Onmanorama
- Logo used since 2016
- Status: Active
- Founded: 1998; 28 years ago
- Country of origin: India
- Headquarters location: Kottayam
- Owner: Malayala Manorama
- Official website: onmanorama.com

= Onmanorama =

Indian digital news platform

Onmanorama is the online English news portal of the Malayala Manorama group, which also publishes the Malayala Manorama newspaper, read by over 20 million Malayalis worldwide; Vanitha, the largest circulated women's magazine in India, The Week, an English weekly; and several other periodicals and children's books.

Onmanorama is headquartered at Kottayam in India's southernmost state of Kerala.

The news portal mainly covers developments in Kerala and the southern states of India. Its coverage ranges from daily breaking news to long-form and researched pieces in various fields like sports, entertainment, movies, lifestyle, food and travel.

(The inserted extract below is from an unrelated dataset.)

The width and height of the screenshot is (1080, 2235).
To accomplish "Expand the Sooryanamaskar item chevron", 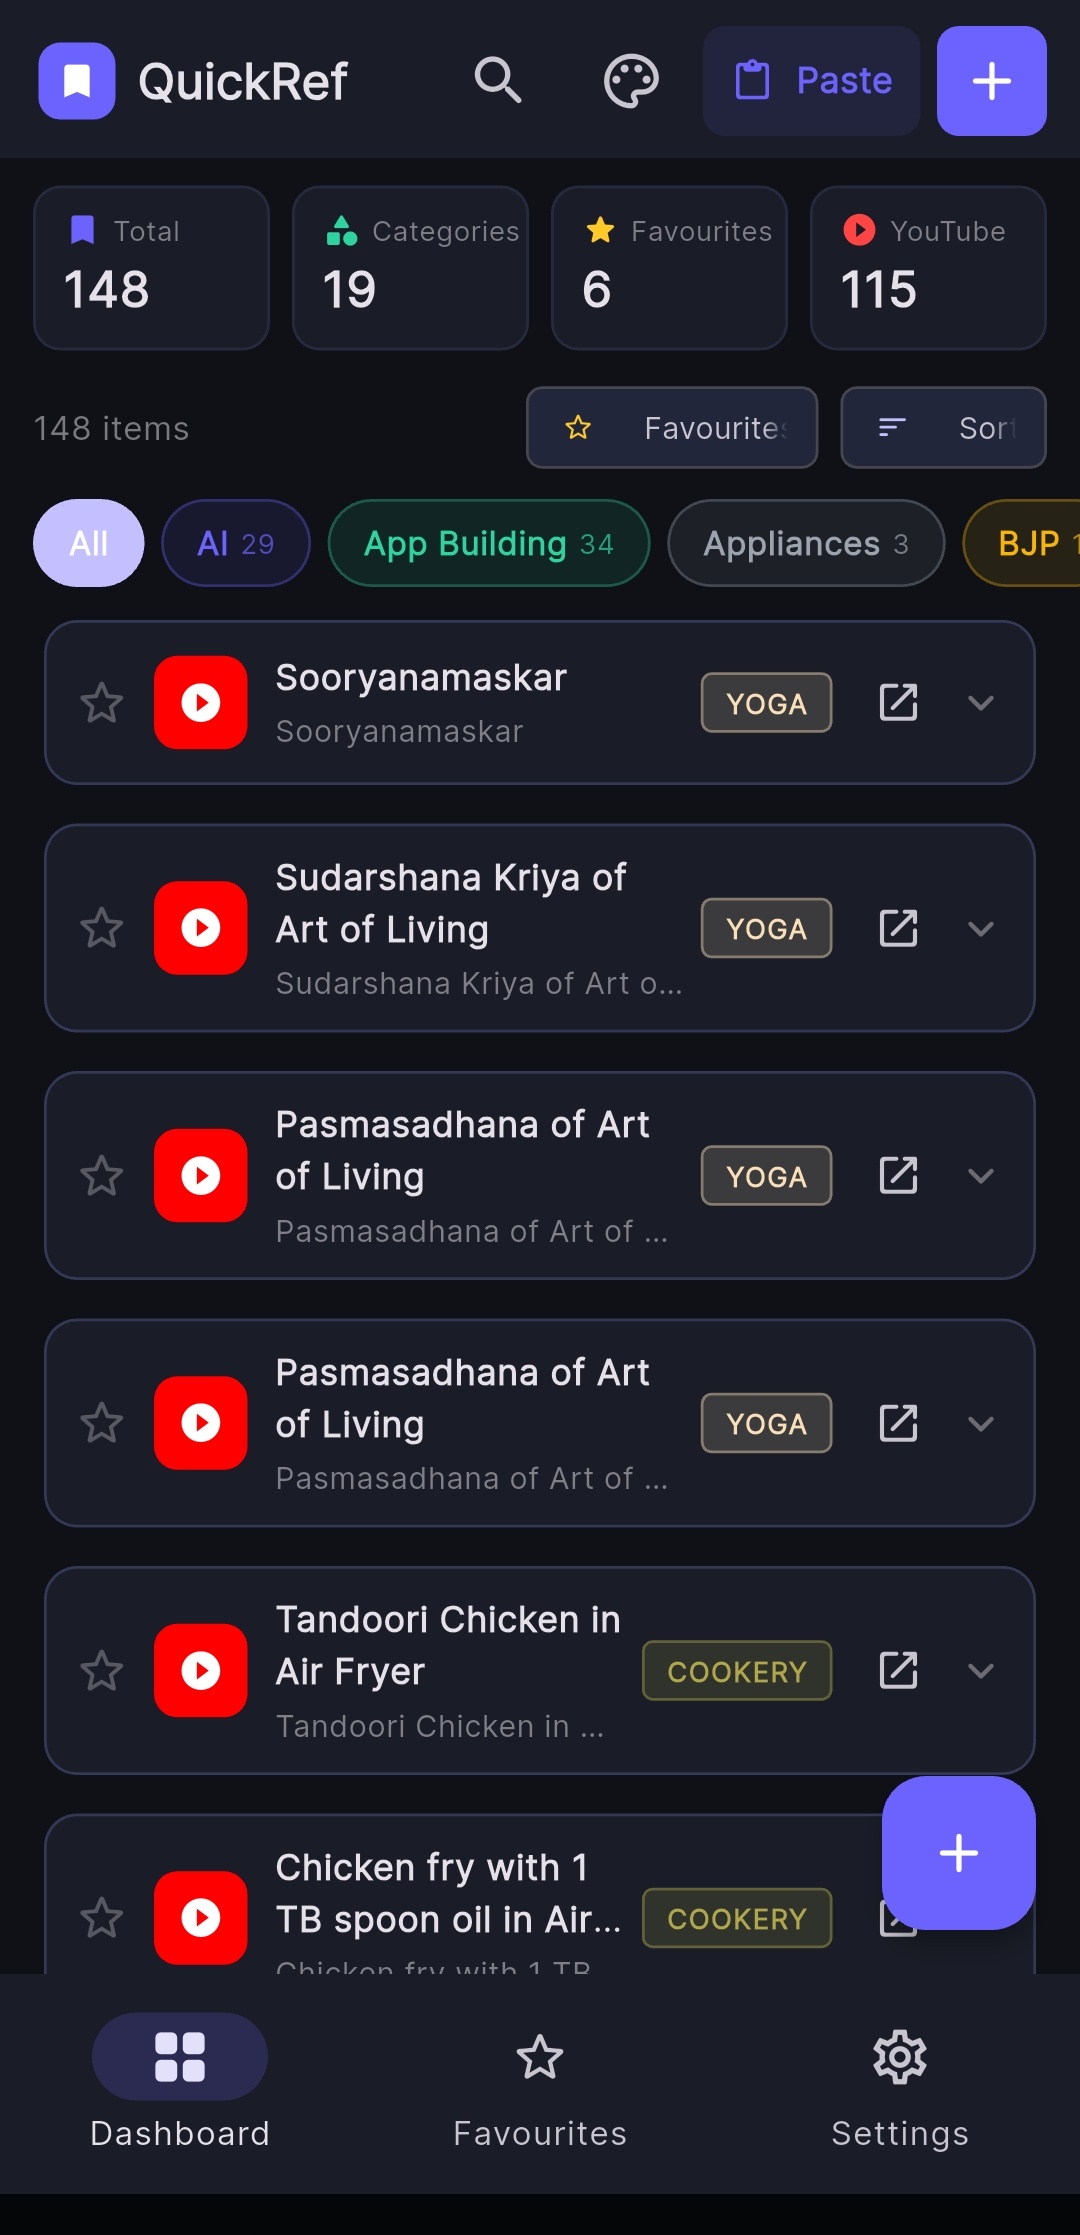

Onmanorama is known for its hyperlocal coverage of Kerala. Other than its network of reporters, the portal uses the network of Malayala Manorama, Manorama News, and ManoramaOnline, the online version of the newspaper, for its stories.

== History ==
Onmanorama was established in 1998 as English Manoramaonline and was re-branded as Onmanorama in 2016.

== Notable people ==

- Mammen Mathew — Chief Editor, Malayala Manorama
- Jayant Mammen Mathew — Executive Editor, Malayala Manorama,
- Mariam Mammen Mathew — CEO, Manorama Online & Onmanorama

== Awards ==
- In 2016, World Association of Newspapers and News Publishers (WAN-IFRA) named Onmanorama as one of the top three news websites in South Asia.
- Onmanorama's News Documentary — Greener Pastures: 3 Unique Farmers, 1 Story ’ — won several national and international awards.
- In 2023, Onmanorama podcasts won top honours at India Audio Summit and Awards.
- Onmanorama's news documentary, 'Penntholpaavakoothu,' won the Best Short Documentary Award at the Seventh Art Independent Film Festival held in Thiruvananthapuram.
- 'Penntholpaavakoothu,' was also awarded the Best Documentary in the web category at the 13th Laadli Media & Advertising Awards for Gender Sensitivity 2023 - Regionals.